Special shorts are on the way.  Similar to biking shorts but, somehow, so much better (?!).  I know, I know.  I’ve been swept up in mindless consumerism!  I probably have a top and shorts that would work just as well.  But, what the heck?  You only turn 50 once.  And this stuff can double as “control” undergarments, which I may need somewhere down the line!

Really, this is so comfy…

purple.top

Slow and steady does not, in fact, win the race — and other revelations from the life of a non-athlete in training

Sometimes, particularly when grinding uphill at a snail’s pace on the bike, the chant, “slow and steady wins the race” pops into my head, almost unbidden. It’s comforting. There’s a mantra for athletes like me. One day, however, when I happened to mention my tortoise-and-the-hare-inspired slogan out loud to my husband, he bluntly pointed that this was not actually true. Slow does not win the race. Fast and steady, maybe. But slow, no way. Not gonna happen. This is the same guy who, when I moaned to him about my pokey times in 5Ks, suggested helpfully, “Run faster.” Um. Yeah.

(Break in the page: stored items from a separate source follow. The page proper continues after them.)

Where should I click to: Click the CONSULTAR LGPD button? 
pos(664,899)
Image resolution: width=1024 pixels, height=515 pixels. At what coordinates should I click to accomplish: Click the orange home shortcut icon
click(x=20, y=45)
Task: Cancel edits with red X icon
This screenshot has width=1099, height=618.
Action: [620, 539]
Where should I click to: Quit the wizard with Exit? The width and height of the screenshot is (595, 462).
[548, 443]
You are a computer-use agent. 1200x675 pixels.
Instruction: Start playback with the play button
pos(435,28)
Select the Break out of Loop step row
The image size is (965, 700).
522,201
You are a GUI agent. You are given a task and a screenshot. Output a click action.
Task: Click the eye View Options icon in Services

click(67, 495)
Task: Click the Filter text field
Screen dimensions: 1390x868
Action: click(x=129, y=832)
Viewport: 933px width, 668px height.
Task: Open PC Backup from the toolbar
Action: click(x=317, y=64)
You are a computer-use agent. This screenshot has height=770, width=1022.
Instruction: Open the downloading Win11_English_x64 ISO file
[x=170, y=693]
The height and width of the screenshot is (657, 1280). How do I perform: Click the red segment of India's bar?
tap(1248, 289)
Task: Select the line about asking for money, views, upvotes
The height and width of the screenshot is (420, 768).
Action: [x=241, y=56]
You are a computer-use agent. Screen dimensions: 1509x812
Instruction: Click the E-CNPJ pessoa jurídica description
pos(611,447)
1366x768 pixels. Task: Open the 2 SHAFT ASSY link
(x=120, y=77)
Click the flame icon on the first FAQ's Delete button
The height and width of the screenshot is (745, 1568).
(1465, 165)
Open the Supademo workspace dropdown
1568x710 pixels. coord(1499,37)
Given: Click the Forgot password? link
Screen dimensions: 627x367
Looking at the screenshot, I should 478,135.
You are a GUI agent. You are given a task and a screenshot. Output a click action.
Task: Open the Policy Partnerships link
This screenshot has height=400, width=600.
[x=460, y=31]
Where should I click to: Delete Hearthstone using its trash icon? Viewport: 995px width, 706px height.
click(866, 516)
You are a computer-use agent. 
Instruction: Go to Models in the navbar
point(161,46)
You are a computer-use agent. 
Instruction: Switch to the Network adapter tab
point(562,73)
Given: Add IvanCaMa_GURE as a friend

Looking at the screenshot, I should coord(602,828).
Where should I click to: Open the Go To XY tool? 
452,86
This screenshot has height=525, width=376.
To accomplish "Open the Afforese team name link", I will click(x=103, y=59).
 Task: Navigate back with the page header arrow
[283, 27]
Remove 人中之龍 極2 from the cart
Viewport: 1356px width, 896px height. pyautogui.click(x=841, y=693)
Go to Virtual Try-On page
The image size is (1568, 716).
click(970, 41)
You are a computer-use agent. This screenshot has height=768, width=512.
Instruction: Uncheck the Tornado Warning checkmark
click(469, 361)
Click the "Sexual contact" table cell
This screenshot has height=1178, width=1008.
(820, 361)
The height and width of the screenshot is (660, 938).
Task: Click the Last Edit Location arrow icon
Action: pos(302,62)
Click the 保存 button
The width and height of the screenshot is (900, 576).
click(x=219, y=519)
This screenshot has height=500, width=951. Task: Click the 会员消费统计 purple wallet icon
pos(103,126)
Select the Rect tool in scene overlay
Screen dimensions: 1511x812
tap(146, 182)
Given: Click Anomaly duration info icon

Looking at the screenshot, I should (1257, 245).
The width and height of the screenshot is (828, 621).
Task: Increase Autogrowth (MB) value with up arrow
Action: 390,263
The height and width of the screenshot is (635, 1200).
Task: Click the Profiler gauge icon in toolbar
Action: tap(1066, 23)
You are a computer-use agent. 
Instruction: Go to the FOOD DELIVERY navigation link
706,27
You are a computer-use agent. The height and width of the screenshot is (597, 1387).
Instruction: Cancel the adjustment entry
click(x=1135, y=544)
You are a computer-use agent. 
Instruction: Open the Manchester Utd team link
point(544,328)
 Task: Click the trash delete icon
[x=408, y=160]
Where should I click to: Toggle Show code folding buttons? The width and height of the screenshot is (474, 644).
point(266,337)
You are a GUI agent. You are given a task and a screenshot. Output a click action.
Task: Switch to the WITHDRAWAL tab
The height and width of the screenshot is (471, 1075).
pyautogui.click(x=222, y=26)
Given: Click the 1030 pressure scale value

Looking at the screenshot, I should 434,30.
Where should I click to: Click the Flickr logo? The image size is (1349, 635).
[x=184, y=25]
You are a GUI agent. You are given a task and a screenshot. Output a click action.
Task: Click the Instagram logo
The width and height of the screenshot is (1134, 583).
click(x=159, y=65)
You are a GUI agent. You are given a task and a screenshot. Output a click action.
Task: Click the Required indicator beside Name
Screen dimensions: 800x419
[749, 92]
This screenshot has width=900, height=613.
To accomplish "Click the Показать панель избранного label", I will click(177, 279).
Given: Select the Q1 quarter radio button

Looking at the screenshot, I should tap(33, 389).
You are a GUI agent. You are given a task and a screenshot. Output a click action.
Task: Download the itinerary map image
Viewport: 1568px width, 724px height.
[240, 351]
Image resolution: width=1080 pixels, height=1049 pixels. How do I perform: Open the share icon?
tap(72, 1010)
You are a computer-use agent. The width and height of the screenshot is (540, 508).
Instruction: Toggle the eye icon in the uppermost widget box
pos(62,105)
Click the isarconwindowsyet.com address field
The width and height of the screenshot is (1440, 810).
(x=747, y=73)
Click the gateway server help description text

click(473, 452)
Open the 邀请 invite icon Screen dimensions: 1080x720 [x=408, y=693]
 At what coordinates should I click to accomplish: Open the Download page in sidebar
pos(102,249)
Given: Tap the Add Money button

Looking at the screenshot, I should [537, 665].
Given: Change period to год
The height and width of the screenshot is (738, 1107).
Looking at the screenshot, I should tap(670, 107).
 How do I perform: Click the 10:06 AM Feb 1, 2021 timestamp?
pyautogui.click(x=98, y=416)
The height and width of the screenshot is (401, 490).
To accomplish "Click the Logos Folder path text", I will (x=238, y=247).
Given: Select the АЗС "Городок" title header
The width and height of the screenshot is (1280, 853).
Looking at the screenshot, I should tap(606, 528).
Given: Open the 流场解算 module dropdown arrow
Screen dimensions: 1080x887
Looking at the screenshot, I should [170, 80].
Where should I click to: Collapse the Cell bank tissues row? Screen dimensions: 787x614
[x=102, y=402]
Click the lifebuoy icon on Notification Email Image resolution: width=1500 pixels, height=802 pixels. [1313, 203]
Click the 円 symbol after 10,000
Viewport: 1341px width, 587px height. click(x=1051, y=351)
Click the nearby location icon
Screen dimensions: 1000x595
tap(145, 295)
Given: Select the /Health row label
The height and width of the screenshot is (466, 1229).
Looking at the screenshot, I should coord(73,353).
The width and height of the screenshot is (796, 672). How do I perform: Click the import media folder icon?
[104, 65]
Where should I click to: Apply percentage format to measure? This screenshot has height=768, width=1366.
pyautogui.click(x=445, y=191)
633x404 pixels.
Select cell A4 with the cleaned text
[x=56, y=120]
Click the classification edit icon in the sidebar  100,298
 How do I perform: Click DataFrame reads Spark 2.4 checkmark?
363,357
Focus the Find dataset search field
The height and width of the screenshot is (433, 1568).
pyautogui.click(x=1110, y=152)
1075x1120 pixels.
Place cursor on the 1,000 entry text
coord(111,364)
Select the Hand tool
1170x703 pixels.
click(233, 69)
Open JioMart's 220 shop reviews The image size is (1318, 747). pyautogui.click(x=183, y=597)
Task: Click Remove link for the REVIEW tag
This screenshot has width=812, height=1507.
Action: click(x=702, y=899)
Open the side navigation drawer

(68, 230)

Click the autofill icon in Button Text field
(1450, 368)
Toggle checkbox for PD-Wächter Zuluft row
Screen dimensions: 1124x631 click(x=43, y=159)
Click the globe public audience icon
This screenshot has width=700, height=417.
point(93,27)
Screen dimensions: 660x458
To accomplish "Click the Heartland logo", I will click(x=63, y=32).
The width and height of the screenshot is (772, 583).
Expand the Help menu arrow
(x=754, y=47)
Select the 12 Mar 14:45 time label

Armed with these pithy home-grown truisms, I decided it was time to get more information about preparing for a triathlon from the font of all knowledge: THE INTERNET. I needed answers to questions such as, “what the heck do you wear?” and, “are other people also afraid of the swim?” and “why do we swim, then bike, then run, in that order?” The information I found was the usual mix of useful, irrelevant, alarming, and confusing typically available on the web. I learned that there are many options for triathlon apparel and discovered that, yes, lots of people (including much fitter, more experienced athletes than me) are apprehensive (even panicky) before and during the open water swim. As for my question about the order of the events — three words: drown, crash, trip. Great…

In the meantime, I have, in fact, been swimming, biking and running. Things are going pretty well, but not amazingly. I’m still primarily just putting in time and distance, trying to increase my stamina and comfort level in the the three activities, but not really “training” in a rigorous, disciplined sort of way. In my mind, I envision a distinct turning point — still somewhere in the future, but coming soon (soon!) — when things get hard core and I ratchet up the intensity of my regime. When I really start pushing myself. But what if I’m just not a hard core kind of gal? Can I still pull this off in my incremental, moderation-in-all-things, slow-and-steady-wins the race kind of way? The answer is murky. Two months out, I’m not feeling as confident as I’d like to be. Will keep you posted. Suggestions for tapping into my hidden hard core self are welcome!